Task goal:
In the listing below, locate the lines bearing the word "agent". Copy every one of them.

Exercise materials below:

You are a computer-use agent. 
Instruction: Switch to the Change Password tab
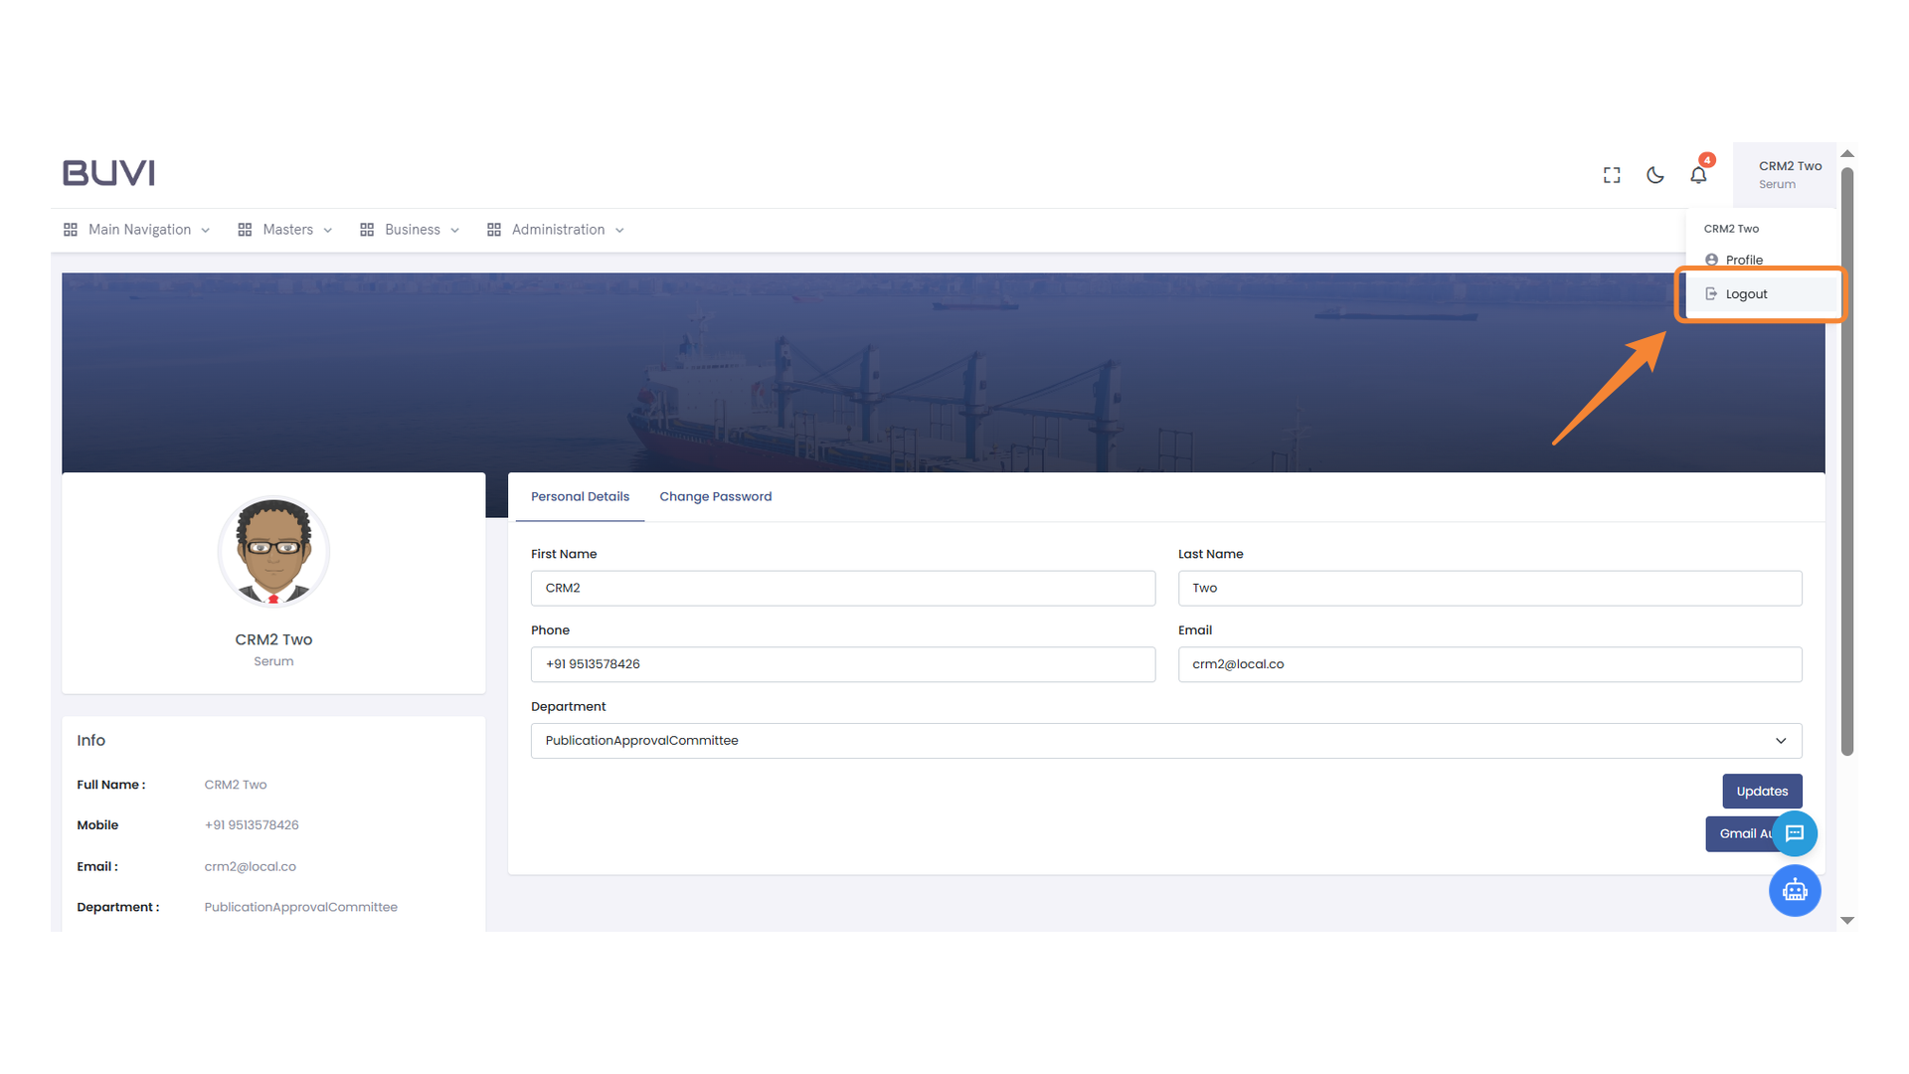(x=715, y=496)
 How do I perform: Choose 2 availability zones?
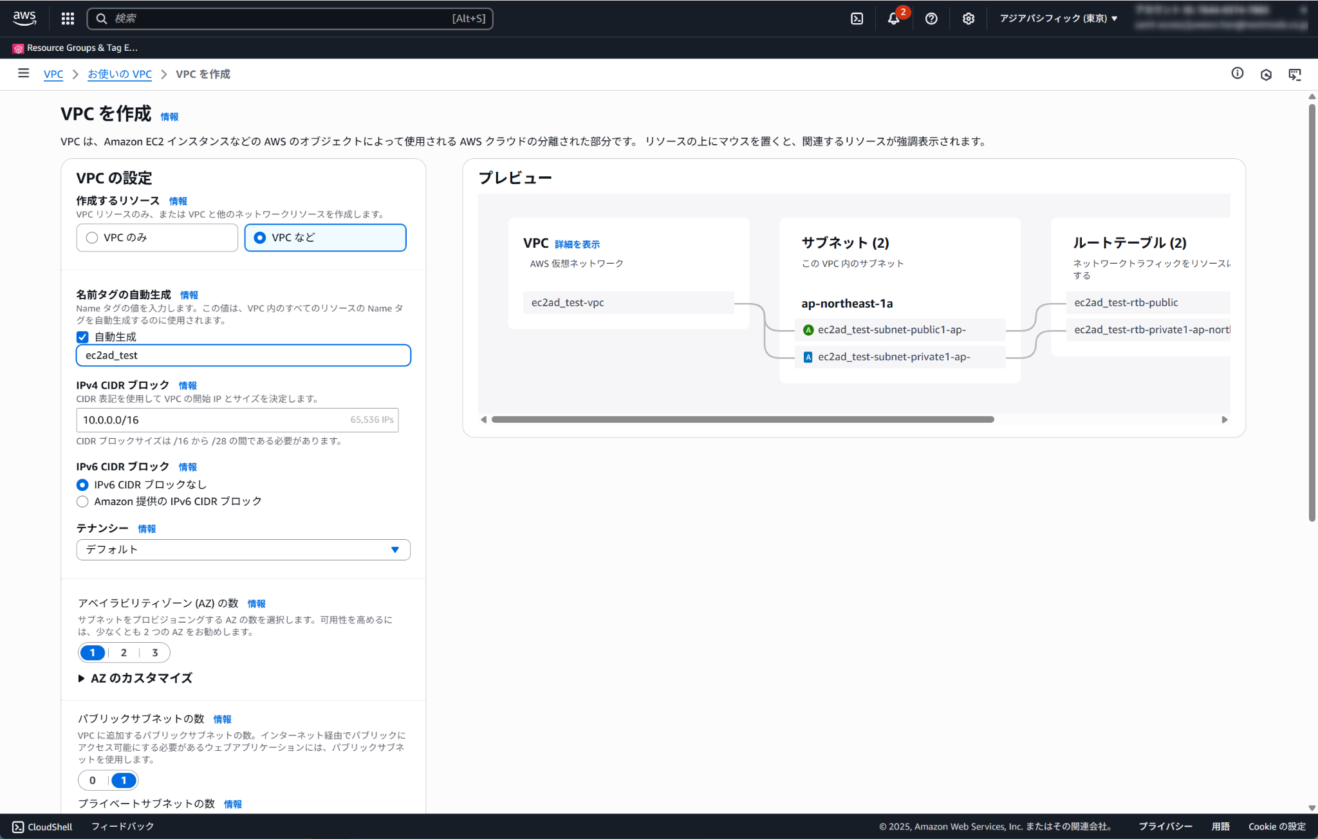124,652
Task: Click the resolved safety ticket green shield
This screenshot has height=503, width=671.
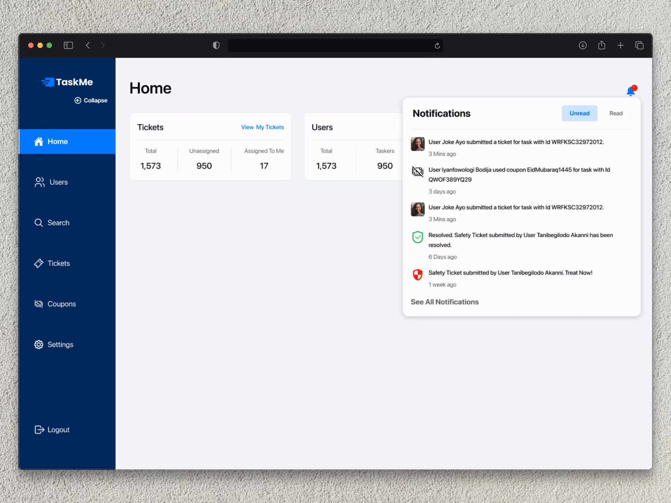Action: pos(418,237)
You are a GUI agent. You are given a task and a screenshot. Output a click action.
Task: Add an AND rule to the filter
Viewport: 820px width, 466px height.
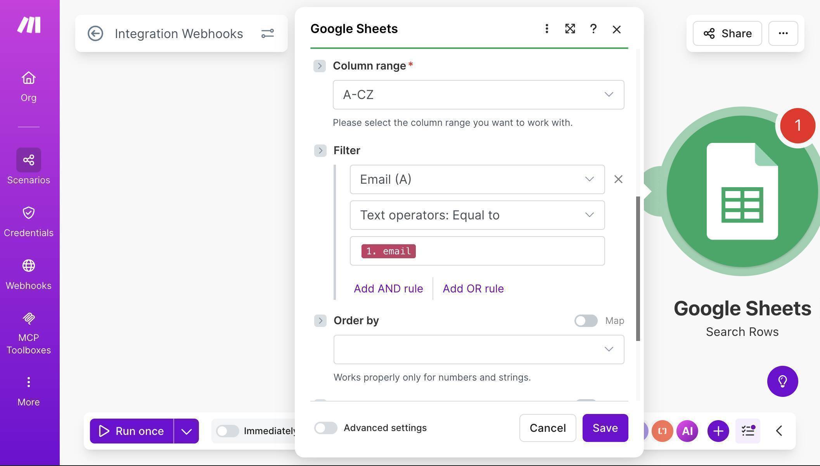tap(388, 288)
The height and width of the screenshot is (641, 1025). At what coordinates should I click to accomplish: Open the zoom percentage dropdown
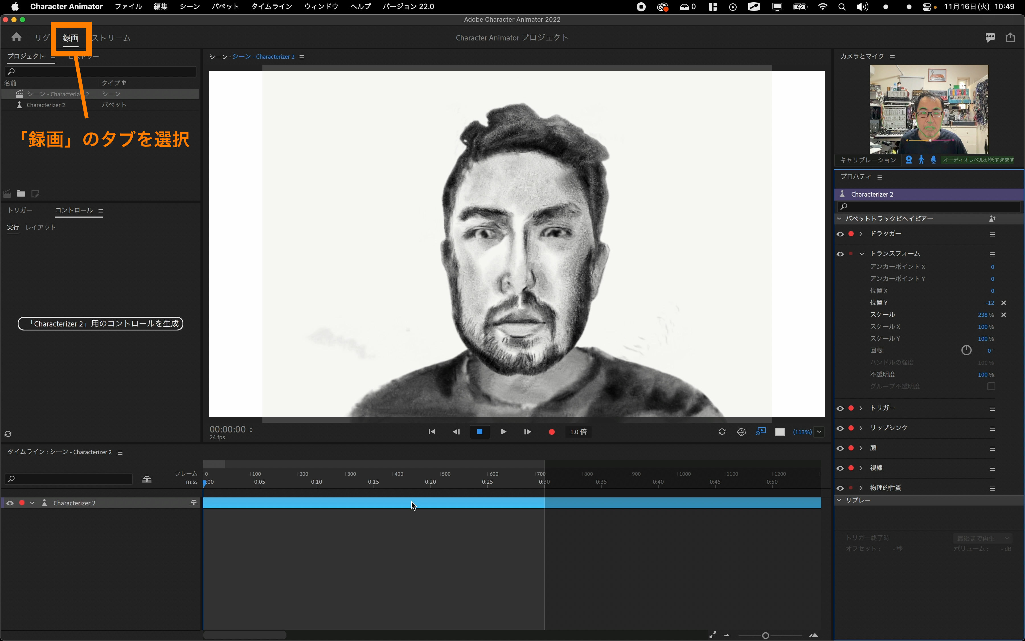pos(819,432)
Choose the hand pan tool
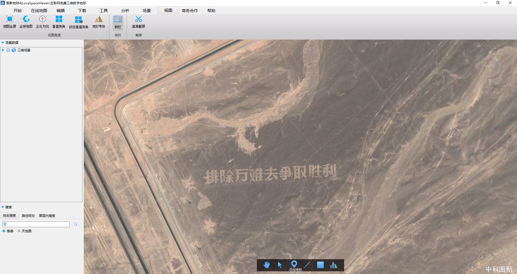The width and height of the screenshot is (517, 274). (266, 265)
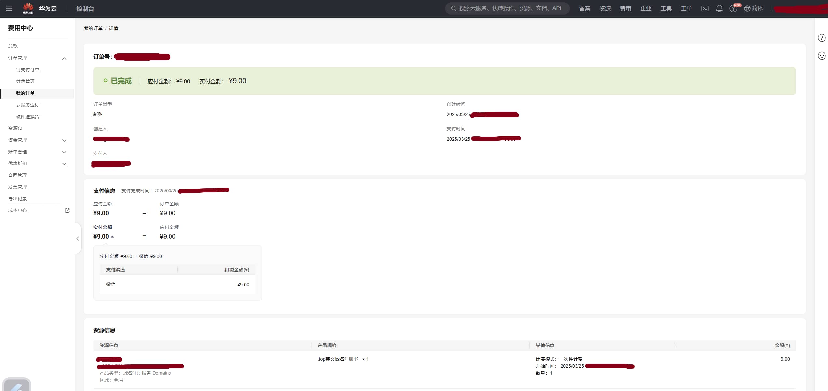Click the right-side question mark help icon
Viewport: 828px width, 391px height.
(x=821, y=38)
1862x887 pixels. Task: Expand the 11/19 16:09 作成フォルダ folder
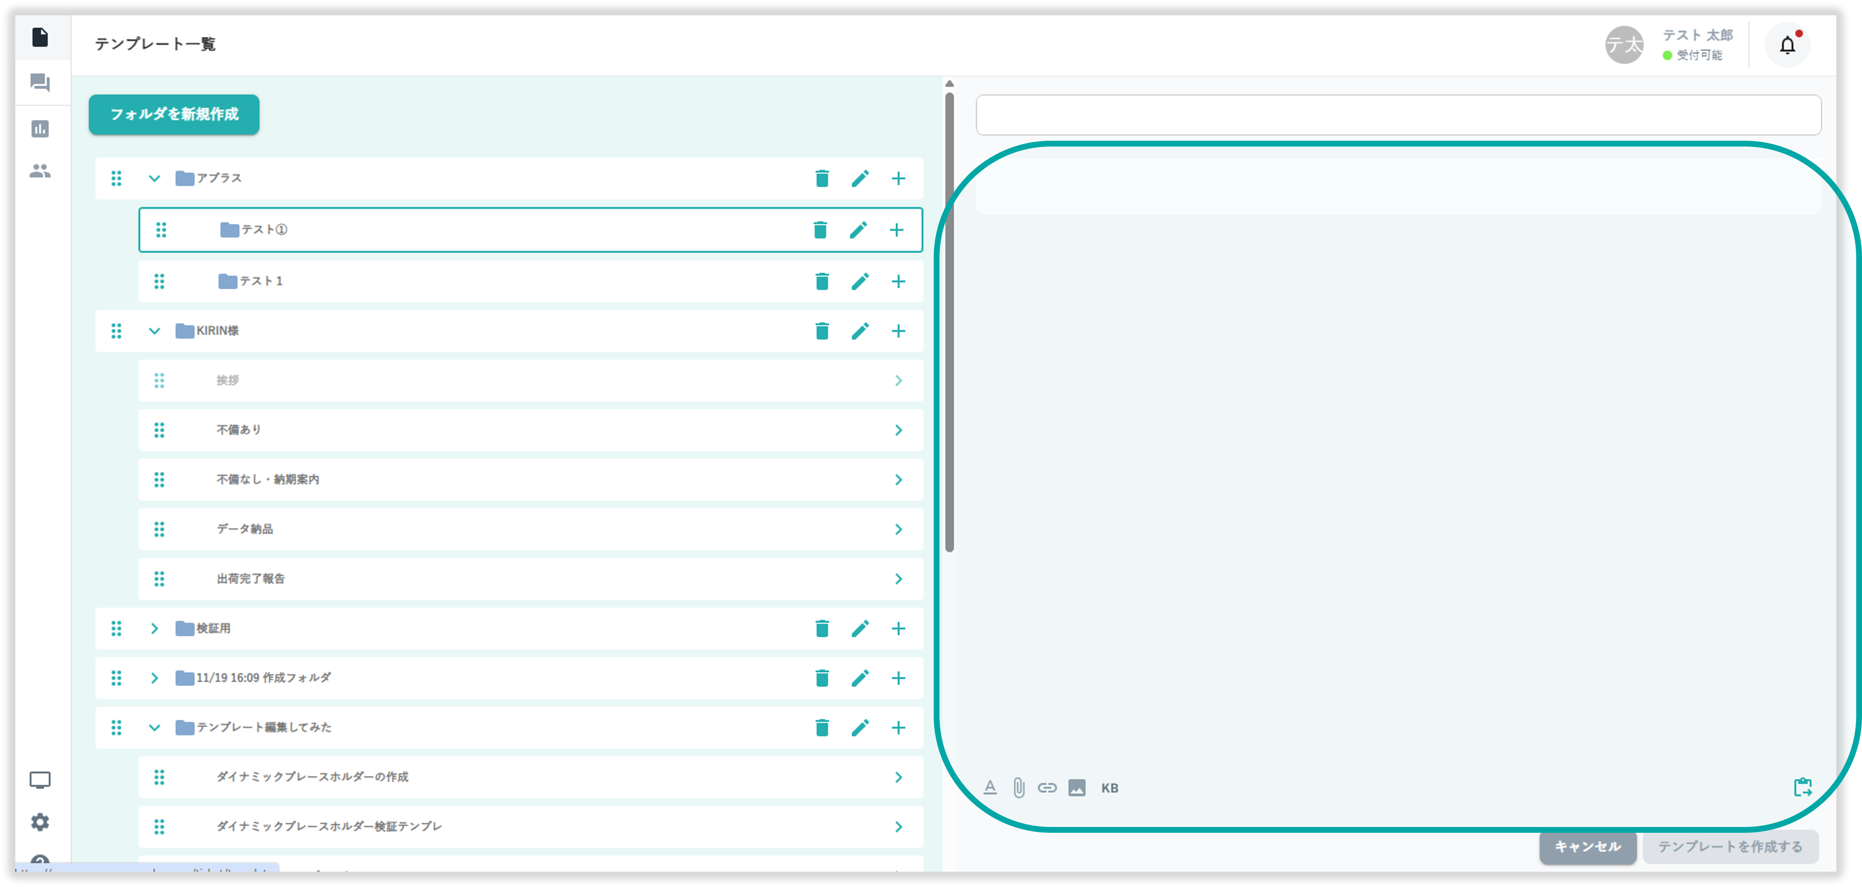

End of Exercise materials.

Task response:
You are a computer-use agent. 
You are a GUI agent. You are given a task and a screenshot. Output a click action.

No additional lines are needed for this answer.